Thanks to HELP Initiative, backpack meals help kids in distress

October 10, 2024

Just over three months ago, HELP Initiative, Inc., a Dover-based non-profit, launched Food-ON, a new initiative to assist law enforcement agencies responding to domestic violence calls. Funded by a Criminal Justice Council grant, HELP purchased backpack meals – bags of kid-friendly, self-stable, nutritious food — from the Food Bank of Delaware.

Charles T. Kistler serves as the agency’s executive director, with Harold E. Stafford working as Government Relations Director. A staff of 15, including some fluent in Spanish and Haitian-Creole languages, literally take to the streets, talking to neighbors about little things that could have a big impact on bettering their lives.
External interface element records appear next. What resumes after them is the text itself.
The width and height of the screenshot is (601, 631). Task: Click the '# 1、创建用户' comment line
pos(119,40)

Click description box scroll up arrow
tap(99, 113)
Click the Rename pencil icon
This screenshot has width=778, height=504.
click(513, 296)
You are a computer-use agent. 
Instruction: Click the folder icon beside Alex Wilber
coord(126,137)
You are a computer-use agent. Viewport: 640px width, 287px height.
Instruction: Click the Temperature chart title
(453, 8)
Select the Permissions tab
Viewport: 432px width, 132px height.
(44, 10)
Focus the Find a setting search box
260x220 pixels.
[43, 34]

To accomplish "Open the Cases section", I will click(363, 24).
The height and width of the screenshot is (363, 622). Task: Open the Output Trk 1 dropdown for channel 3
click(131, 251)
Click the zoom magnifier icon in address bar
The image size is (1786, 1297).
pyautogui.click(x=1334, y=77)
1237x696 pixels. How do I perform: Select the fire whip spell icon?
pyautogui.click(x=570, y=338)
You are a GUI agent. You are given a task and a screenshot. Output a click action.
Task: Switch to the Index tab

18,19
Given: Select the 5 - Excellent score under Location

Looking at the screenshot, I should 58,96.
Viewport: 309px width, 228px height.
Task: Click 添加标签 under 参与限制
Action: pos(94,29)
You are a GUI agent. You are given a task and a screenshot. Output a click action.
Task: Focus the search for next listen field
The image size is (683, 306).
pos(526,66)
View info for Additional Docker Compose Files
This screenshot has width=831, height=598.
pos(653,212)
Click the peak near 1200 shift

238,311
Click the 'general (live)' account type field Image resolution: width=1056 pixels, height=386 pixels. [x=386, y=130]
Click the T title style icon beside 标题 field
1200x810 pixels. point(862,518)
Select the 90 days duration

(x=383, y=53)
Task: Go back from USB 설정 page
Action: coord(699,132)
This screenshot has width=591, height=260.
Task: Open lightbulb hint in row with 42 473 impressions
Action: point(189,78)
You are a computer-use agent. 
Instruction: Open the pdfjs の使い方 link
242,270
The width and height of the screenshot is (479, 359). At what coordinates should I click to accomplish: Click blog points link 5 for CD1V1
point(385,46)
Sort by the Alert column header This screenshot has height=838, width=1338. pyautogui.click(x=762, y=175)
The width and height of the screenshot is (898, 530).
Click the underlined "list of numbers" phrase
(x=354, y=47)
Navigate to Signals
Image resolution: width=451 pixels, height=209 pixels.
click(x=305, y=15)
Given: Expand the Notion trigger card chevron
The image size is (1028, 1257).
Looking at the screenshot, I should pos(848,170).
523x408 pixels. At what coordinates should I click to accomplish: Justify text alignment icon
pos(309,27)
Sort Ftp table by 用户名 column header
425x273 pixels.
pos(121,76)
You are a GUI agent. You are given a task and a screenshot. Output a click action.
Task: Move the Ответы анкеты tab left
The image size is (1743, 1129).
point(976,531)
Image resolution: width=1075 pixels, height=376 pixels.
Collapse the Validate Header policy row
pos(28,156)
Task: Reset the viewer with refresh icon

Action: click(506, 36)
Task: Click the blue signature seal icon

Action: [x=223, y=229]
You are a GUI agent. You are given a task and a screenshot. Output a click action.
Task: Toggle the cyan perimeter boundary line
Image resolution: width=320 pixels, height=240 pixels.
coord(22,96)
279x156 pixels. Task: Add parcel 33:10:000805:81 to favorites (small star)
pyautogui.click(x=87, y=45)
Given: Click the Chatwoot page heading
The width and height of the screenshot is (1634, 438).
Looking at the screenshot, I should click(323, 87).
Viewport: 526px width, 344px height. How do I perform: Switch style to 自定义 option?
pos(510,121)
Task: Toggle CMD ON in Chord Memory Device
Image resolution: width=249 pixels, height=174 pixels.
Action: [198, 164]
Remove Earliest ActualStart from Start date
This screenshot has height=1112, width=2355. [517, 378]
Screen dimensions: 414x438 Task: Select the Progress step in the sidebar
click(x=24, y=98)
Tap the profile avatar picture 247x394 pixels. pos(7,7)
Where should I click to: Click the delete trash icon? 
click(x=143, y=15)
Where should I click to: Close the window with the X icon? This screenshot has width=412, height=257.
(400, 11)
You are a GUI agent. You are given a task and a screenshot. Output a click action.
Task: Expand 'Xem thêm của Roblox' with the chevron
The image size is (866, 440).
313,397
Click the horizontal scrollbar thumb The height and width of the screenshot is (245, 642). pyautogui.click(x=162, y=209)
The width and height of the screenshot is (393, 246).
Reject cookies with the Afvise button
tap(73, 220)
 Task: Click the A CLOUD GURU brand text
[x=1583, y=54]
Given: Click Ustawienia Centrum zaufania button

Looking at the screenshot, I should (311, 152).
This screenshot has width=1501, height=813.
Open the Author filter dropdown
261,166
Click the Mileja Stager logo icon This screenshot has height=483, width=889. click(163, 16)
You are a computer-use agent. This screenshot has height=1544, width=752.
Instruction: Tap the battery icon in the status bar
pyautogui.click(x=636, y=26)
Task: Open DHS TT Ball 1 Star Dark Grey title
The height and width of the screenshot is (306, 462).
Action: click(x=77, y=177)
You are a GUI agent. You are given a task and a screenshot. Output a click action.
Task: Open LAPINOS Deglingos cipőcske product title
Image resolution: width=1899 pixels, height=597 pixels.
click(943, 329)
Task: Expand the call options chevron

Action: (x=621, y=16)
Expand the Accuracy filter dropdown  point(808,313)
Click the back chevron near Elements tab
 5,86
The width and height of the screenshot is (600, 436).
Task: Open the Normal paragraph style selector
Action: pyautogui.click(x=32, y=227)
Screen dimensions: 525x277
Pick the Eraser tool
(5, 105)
One of those things are the meals for children – or pouches of food distributed through schools as weekend meals to children living with food insecurity. Thanks to the HELP Food-ON program, those bags also provide food for hungry children, plus ease some tension for police officers during a volatile situation.

Food-ON, as the project is called, launched on July 22, 2024. Here’s how it works: participating law enforcement agencies get duffel bags packed with a few meals. The bags are placed in police vehicles, and in order to track distribution, officers are asked to tag a QR code to identify and map where the food goes.

Since the program started, seven law enforcement agencies have been outfitted with Go-Bags and food inventory. Eighty food pouches have been provided to hungry children, and 475 food pouches have been provided to agencies to sustain the effort, according to HELP’s data.

The system includes a GIS dashboard “so we can identify food deserts in the state of Delaware,” noted Kistler, adding that the food distribution complements the agency’s other programs.

Since 2016, HELP Initiative, Inc. has committed to a boots-on-the-ground effort to improve the quality of life for residents in areas with a high crime rate; for example, they also provide lightbulbs for exterior lighting, then monitor the impact on neighborhood crime through data collection.

“It’s a real holistic approach,” said Kistler.